ティクと呼ばれた少女は予想外のカインの発言に目を丸くして戸惑う。それを見てカインは「合わせて」と言うように「ね?」と付け足した。
「おおそうだったんですか。ティク今日もお疲れ様・・・・・・おっと、冷えてきましたね。では窓を閉めてきましょうか・・・」
納得したようで、村長は開かれたままだったあの大きな窓を閉めに行った。
ホッと一息した。
「あ、えっと―――」
「そういえば、まだちゃんと自己紹介もしてなかったね。オレはカイン・ヤグ、魔玉使いなんだ。で、こっちはピロロっていって聖獣ね。よろしく!」
「キューイ!」
カインは話を逸らすように簡単に自己紹介した。ピロロもカインに合わせる。
「あ、あたしはティク・マリセル。こっちこそよろしく!」
最初は戸惑いを見せたものの、少女ティクも笑顔で自己紹介を返した。初めて会ったときは男の子のようだったが、笑った顔は女の子である。
「ティクちゃんかぁ・・・。ところで何でナイ―――」
「ところでカイン君、もう今夜の宿はお決めかな?」
「「わっ!」」
いつの間に戻ってきたのか、すぐ後には村長の姿があった。
「宿ならまだですけど・・・」
「そうですか、うちに泊めてあげたいのはやまやまなのですが、あいにくやらなくてはいけない仕事がありますので・・・ですからティ―――」
「だったらうちに来なよ!これでも村で唯一の宿屋やってんだよ。」
村長の言葉を遮ってティクが前に出た。
「そっか、じゃあお世話になろっかな。」
「いらっしゃい、いらっしゃい!」
流石宿屋の娘だ。だが彼女の場合営業スマイルではない素のスマイルだろう。
「これで決まりですね。ではカイン君明日またお話しましょう、ティクも明日でいいね。」
「え、村長?」
いつの間にか話が一気に進んでしまったようで、思わず聞き返した。
確かに窓から射す光は先ほどより暗くなっているが、ちょっと急すぎるのでは・・・第一まだ肝心なことも何も聞いていない。
「大丈夫、セントアニマルが来るまでまだ時間はある・・・」
「え・・・?」
村長はそう言い残すと、ティクにカインを頼むと合図した。そしてティクもまた任せてと返した。
「それってどういう・・・」
村長はニッコリ微笑み「また明日」と付け足した。
「さ、行こ!こっちだよ。」
「あ、うん。」
こうしてカインとピロロはティクのうち(宿屋)に厄介になることになり、明朝まで少々疑問を残しつつもティクに案内され向かった。
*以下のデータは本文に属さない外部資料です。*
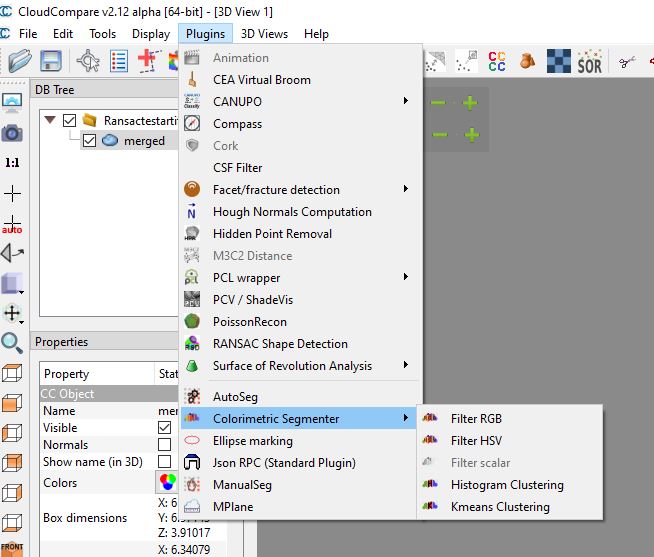Uncheck the merged cloud checkbox
Image resolution: width=654 pixels, height=557 pixels.
[x=90, y=141]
ティクのうち(宿屋)は、外見こそ一発で宿をやっているとはわからないほど普通の家っぽいが、裏には少し大きめのテラスがあり、長椅子がいくつか置いてある。中はけっこうそれらしい雰囲気だった。
「う〜ん、いいお湯だった。」
夜も深まり月の光が眩しいほど光っている。
カインはマントとローブを取ったタンクトップ姿でテラスの長椅子に座っていた。
「月もこんなに綺麗なのにピロロの奴もう寝ちゃってるなんてもたいないな〜、けどピロロってば朝まで絶対に起きないからなー。」
空は一面星空で、夜にしては明るすぎるのではと思えるほどだ。今日は満月。
旅立って5日目が終わろうとしている。久しぶりに外の世界に出てみたが今のところそれほどドキドキするようなことに出会っていない・・・
「・・・いや、出会ってた・・・ハ、ハハ」
昼間のナイフ騒動を思い出した。あれは鈍りそうになっていた体を一瞬で取り戻させてくれた気がする。スピードもなかなかだった。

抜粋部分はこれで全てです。